Amigos, el Evangelio de hoy nos cuenta la conocida historia de María y José encontrando al niño Jesús, de doce años, en el Templo. Cuando lo ven – con comprensible exasperación – le reprochan: “Hijo, ¿por qué nos has tratado así?” Pero Jesús responde, “¿No sabías que debo estar en la casa de mi Padre?”
La historia transmite una verdad que va en contra de nuestras propias sensibilidades: es que incluso las más poderosas emociones familiares deben, en última instancia, dar paso a la misión. Aunque haya sentido un gran tirón en la dirección opuesta, María dejó ir a su hijo, permitiéndole encontrar su vocación en el Templo. Un sentimiento legítimo se convierte en sentimentalismo precisamente cuando trata de reemplazar el llamado de Dios.

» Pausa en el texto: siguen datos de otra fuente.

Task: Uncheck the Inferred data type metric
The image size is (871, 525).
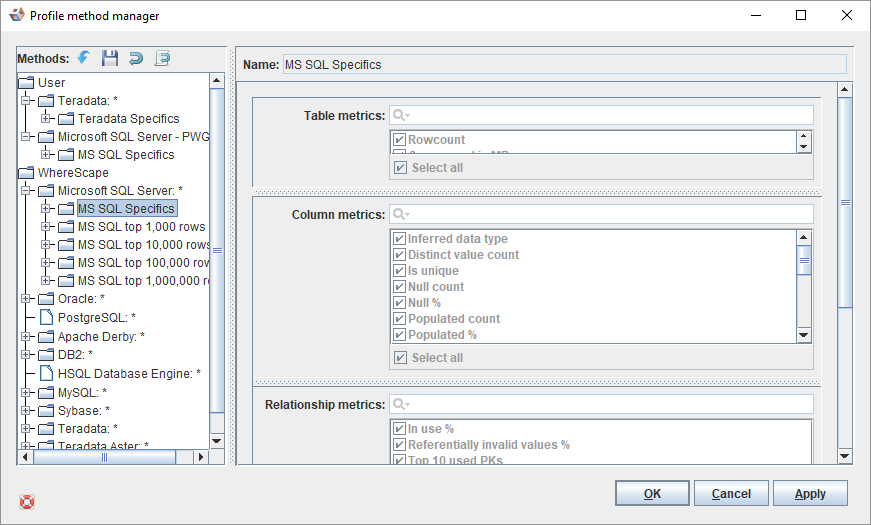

En la lectura bíblica, la familia es, ante todo, un foro donde tanto padres como hijos pueden discernir sus misiones. Es perfectamente bueno, por supuesto, cultivar lazos profundos y emociones intensas dentro de la familia, pero esas relaciones y pasiones deben ceder cuando hay algo que es más fundamental, más duradero, más centrado espiritualmente.
La paradoja es esta: precisamente en la medida en que todos en una familia se centran en el llamado de Dios a los demás, la familia se vuelve más llena de amor y paz.